It wasn’t rioting Palestinian protesters making headlines yesterday, but rather right-wing religious Jews opposing the arrest of Dov Lior, the chief rabbi of Kiryat Arba.
Lior was detained by police and questioned in relation to his endorsement of the controversial book “Torat Hamelech” (The King’s Torah) by Rabbi Yitzhak Shapira, which justifies the killing of non-Jews. Lior and two other prominent rabbis, Yosef Ginsburg and Yaakov Yosef, endorsed the book. Ginsburg was investigated a year ago, but Yosef and Lior had refused to cooperate with the police.
The police will hand over their evidence to the State Prosecutor’s Office, and the final determination as to whether to indict the rabbis for incitement to racism or violence will be made by Attorney General Yehuda Weinstein.

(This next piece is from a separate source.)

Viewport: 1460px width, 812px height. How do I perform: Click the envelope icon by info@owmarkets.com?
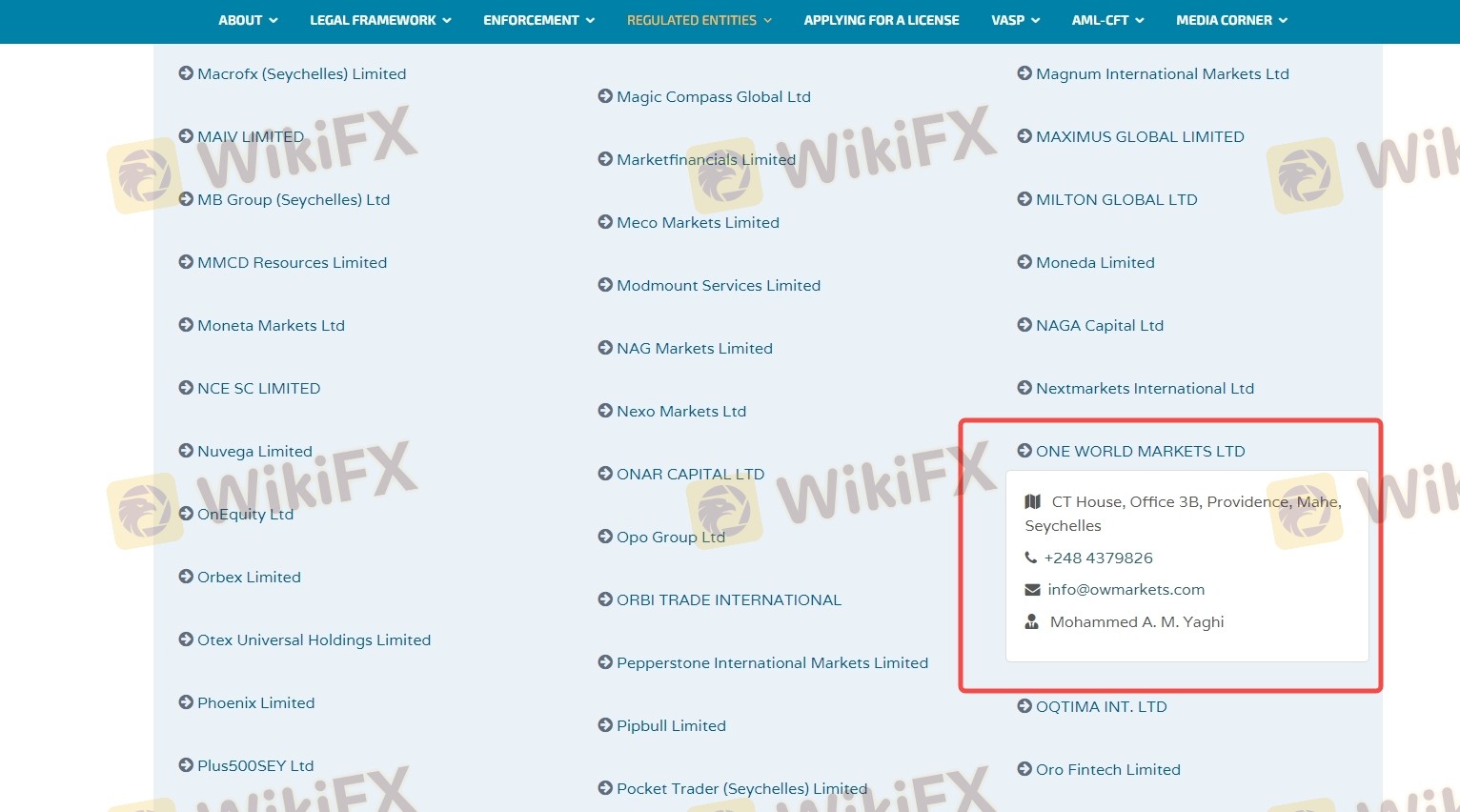coord(1032,590)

Upon hearing of Lior’s hour-long detainment, the chief rabbis of Israel, Yona Metzger and Shlomo Amar, released a statement conveying their concern about “the severe damage to the dignity of an important rabbi and rabbinic judge, one of Israel’s greatest rabbis.” However, they also warned people against protesting Lior’s questioning by police.
At least 300 angry protesters ignored the chief rabbis’ plea and blocked the main road leading to Jerusalem, as well as other streets in the capital, with burning tires. Others attempted to storm the Supreme Court building, and 17 protesters were arrested, including two who had tried to break into the Jerusalem home of deputy state prosecutor Shai Nitzan. Nitzan, who is reportedly abroad, has been given special police protection because of threats from right-wing extremists.
The right-wing Legal Forum for the Land of Israel issued a statement denouncing Lior’s detainment for questioning, and asserting that a rabbi should enjoy the same freedom of speech as a university professor. The Association for Civil Rights in Israel defended the police’s right to bring the rabbi in for questioning in regard to possible incitement, but also reminded the public about the general imperative to protect free expression.
Yigal Walt, however, was not as sanguine about the event in an op-ed he wrote for Ynet early today. He asserted that in the view of the protesters, “The Torah, as they interpret it, takes precedence over law and order. Israeli courts have sent a former president to jail and are currently hearing a case against our former prime minister, but a rabbi is above the law, we are now told.” He sees Monday’s riots as “a wake up call” for those who still believe in Jewish unity. “The State of Israel at this time is home to distinct population groups that are drawing further apart. The gap will soon become unbridgeable; some say we are already there,” he posited ominously.